• _WORK TO COMPLETE_:
**A)** In the essay on moving away from family, swap "job opportunities" for "employment opportunities" and reproduce everything from "Overall, while the" down to "a better income.".
**B)** Using the essay on moving away from family, explain why individuals may choose to live in major cities for work.
**C)** According to the essay on moving away from family, what service is named as an example of the high-quality, diverse services available in big cities?

Overall, while the essay presents relevant ideas, improving grammatical range and accuracy will significantly enhance the clarity and effectiveness of the writing.
Bài sửa mẫu
Moving away from the family is becoming a prevalent trend and has numerous effects on individuals and their families. I will discuss the reasons and effects before presenting my opinion at the conclusion of this essay.
The first reason is job opportunities. Many people migrate to different cities to find better career prospects. Large companies require a significant number of employees and often offer reliable salaries, which are usually located in major cities. Therefore, individuals may choose to live in these urban areas to access more options and secure a better income.
Another reason is the higher quality of life. In big cities, there are high-quality, diverse services available, such as healthcare. Healthcare services in urban areas often feature large, modern facilities, and the doctors possess greater expertise than those in other regions. Consequently, people might move to enjoy a higher quality of life and a better environment for their overall development.
Furthermore, some individuals choose to live away due to their family dynamics. In certain families, the relationship between parents and their children is not close-knit, often due to a generation gap that leads to silence treatment and occasional arguments. When children are old enough, they may decide to live in other places to avoid conflicts.
The factors I mentioned lead to numerous effects on both individuals and families. Living away may enhance an individual’s independence, as they learn to manage various tasks alone, such as cooking, doing household chores, and managing their expenses. These are valuable and necessary skills for their lives and careers. However, living alone can also cause stress and loneliness, as they may lack emotional and motivational support from their families.
For families, supporting a member who lives far away can be financially taxing. For example, families with a child studying in a different city or country might have to cover expenses such as rent, tuition, and living costs, which can increase their financial burden.
Although living away can have many effects in some people’s eyes, for me, it represents freedom and a great environment to pursue my own desires without parental interference.

• _RECORD SET_:
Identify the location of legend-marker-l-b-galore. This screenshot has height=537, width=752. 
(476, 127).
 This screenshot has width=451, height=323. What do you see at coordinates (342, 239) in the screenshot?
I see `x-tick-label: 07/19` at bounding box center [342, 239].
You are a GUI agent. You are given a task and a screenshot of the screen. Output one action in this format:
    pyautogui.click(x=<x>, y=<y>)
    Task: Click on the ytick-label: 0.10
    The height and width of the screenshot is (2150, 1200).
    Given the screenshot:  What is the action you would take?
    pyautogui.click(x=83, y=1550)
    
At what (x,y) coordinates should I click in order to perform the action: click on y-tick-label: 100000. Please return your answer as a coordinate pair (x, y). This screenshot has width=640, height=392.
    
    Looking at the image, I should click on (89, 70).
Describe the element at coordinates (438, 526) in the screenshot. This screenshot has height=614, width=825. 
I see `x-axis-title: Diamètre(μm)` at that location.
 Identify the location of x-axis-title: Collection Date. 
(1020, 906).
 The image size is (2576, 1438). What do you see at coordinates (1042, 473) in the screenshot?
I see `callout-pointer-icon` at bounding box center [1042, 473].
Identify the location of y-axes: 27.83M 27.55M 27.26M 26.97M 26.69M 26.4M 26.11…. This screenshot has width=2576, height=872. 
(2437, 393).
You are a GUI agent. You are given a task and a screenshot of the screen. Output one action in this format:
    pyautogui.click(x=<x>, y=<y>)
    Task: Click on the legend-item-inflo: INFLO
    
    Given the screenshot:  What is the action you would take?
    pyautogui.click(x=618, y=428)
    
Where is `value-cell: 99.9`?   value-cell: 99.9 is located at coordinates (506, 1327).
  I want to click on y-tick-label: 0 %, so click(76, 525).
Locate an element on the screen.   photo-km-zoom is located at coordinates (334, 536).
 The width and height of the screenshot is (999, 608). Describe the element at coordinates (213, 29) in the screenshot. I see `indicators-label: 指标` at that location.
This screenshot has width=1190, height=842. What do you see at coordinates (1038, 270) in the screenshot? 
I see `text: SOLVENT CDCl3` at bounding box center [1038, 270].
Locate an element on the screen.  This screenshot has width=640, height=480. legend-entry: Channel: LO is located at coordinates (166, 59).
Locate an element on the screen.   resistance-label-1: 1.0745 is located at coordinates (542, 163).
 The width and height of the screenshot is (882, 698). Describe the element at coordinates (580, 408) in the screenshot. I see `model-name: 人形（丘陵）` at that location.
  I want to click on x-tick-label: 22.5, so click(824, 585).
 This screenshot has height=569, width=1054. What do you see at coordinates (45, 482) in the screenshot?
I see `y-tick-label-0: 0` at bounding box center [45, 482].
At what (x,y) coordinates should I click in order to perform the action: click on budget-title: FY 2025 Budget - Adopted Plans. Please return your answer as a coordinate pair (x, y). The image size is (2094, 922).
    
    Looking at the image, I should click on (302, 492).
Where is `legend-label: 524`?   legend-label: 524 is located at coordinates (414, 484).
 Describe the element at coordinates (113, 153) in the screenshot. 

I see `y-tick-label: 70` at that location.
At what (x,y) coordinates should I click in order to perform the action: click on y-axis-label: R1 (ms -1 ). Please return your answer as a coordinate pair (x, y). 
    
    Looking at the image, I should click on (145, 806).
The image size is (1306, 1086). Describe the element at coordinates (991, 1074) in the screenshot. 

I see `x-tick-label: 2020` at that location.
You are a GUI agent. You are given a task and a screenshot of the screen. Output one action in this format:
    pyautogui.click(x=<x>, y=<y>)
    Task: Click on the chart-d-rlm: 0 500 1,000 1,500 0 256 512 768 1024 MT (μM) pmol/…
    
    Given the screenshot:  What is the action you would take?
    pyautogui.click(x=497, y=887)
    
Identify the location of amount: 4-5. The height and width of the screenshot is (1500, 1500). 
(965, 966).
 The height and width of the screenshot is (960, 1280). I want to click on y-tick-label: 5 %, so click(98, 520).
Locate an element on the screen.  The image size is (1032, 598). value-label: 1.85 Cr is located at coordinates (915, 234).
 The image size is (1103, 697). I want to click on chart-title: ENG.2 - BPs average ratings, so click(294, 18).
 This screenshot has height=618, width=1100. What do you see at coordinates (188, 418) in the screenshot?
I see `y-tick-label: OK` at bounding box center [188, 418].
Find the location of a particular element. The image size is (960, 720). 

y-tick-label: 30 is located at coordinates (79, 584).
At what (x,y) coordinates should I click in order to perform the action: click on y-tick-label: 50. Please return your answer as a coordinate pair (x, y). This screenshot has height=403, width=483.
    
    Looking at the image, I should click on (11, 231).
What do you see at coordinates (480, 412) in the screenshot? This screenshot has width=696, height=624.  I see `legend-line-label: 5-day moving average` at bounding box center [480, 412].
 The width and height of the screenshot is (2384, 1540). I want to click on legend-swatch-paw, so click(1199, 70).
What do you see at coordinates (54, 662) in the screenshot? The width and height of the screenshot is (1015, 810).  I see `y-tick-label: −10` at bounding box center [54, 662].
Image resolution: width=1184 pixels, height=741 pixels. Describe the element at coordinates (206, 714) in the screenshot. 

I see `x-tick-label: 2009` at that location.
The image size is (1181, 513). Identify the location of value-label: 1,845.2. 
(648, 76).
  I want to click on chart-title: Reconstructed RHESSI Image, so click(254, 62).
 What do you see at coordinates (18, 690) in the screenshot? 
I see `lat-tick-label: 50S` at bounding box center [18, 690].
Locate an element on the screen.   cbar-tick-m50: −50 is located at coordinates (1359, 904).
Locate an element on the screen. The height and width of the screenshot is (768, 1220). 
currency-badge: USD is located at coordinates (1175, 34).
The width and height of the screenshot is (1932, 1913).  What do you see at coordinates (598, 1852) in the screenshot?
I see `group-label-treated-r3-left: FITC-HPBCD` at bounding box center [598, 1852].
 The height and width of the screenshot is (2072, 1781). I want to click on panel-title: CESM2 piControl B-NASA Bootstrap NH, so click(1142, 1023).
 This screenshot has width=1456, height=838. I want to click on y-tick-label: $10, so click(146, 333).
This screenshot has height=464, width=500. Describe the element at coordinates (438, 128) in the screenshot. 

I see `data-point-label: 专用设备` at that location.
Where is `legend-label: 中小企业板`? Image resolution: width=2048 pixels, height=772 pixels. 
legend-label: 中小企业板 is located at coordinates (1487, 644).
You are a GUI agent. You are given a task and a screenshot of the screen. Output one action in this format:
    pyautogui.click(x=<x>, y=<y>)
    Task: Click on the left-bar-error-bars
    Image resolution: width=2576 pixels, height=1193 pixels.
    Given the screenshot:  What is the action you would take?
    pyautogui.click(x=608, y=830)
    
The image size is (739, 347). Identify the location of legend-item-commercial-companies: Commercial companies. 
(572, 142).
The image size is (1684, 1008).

• _ANSWERS FOR THE TASKS_:
**A)**
Overall, while the essay presents relevant ideas, improving grammatical range and accuracy will significantly enhance the clarity and effectiveness of the writing.
Bài sửa mẫu
Moving away from the family is becoming a prevalent trend and has numerous effects on individuals and their families. I will discuss the reasons and effects before presenting my opinion at the conclusion of this essay.
The first reason is employment opportunities. Many people migrate to different cities to find better career prospects. Large companies require a significant number of employees and often offer reliable salaries, which are usually located in major cities. Therefore, individuals may choose to live in these urban areas to access more options and secure a better income.

**B)** Large companies need many employees, often offer reliable salaries, and are usually located in major cities. Living in these urban areas lets individuals access more options and secure a better income.

**C)** Healthcare.